Biological samples from patients are generally not as useful for diagnosis of intoxications as they ar for diagnosis of infectious diseases. The same is true of postmortem samples. The literature suggests that botulinum toxins can be isolated from liver and spleen, even when they cannot be isolated from blood. We can identify ricin with immunoassays in extracts of lung, liver, stomach and intestines up to 24 hours after aerosol exposure. We have identified high doses of ricin in fixed lung tissue of aerosol- exposed laboratory animals by immunohistochemical methods. The staphylococcal enterotoxins can be detected by immunoassay in bronchial washes. Like blood and swab samples, postmortem tissue or fluid samples should be kept cold, preferably frozen, until they can be assayed.

Environmental samples from munitions or swabs from environmental materials should be placed in sealed glass or Teflon~ containers, and kept dry and as cold as possible. Handling a dry or powdered toxin can be very dangerous, because the toxin may adhere to skin and clothing and could be inhaled.

TOXIN ANALYSIS AND IDENTIFICATION

Immunological and/or analytical assays are available for most of the toxins discussed in this document. Immunological methods, typically enzyme-linked immunosorbent assays (ELISA) or receptorbinding assays, are sensitive to 1-10 nanograms/milliliter and require approximately 4 hours to complete; these are being developed as the definitive diagnostic tests for deployment. Analytical (chemical) methods are sensitive at low microgram to high nanogram amounts, and take approximately 2 hours to run, plus time for instrument setup and isolation or matrix removal when necessary; the latter can add days to the process. A small, sensitive, far-forward, fieldable assay for several toxins has been developed and similar kit assays are being developed for many of the other toxins described in this document. The polymerase chain reaction (PCR) technique, which provides very sensitive means of detecting and identifying the genetic material (DNA) of any living organism, can be used to detect remnants of the bacterial, plant or animal cells that might remain in the crude, impure toxin one would expect to find in a weapon. Finally, a new method of combining immunoassays with PCR may allow us to detect extremely small quantities of the toxins themselves. In their present state, PCR assays are primarily suited for use in the reference laboratory.

WATER TREATMENT

Questions often arise regarding the protection of water supplies from toxins. It is unlikely that a typical small-particle aerosol attack with toxins would significantly contaminate water supplies. Furthermore, as a general rule, direct contamination of water supplies by pouring toxins into the water would require that it be done downstream of the processing plant and near the end user, even for the most toxic bacterial toxins-and normal chlorination methods are effective against some of the most potent toxins. Because of dilution, adding toxins to a lake or reservoir would be unlikely to cause human illness. Natural production of algal toxins (e.g., microcystin) in stagnant bodies of water could produce enough toxin to cause illness if that water were used for drinking. The following methods of water purification have been tested for the toxins listed.

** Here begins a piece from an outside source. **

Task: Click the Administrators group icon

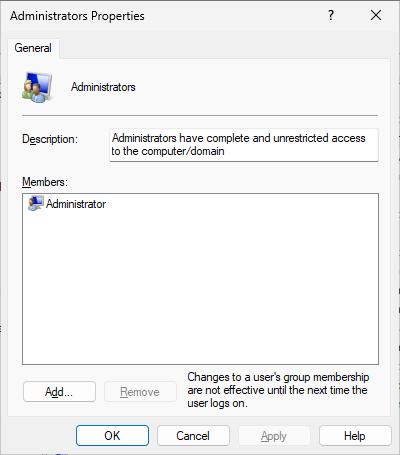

Reverse osmosis systems are effective against:

Ricin-64,000 daltons (molecular weight)

Microcystin-1,000 daltons

T-2-466 daltons

Saxitoxin-294 daltons

(Botulinum toxin-150,000 daltons and SEB-28,494 daltons not tested: expect same result)

Coagulation/flocculation

Not effective for removing ricin, microcystin, T-2 or saxitoxin from water.

Chlorine

Five milligrams/liter (5 parts per million) free, available chlorine (household bleach) for 30 minutes destroys botulinum toxin. This concentration does not inactivate ricin, microcystin, T-2 or saxitoxin.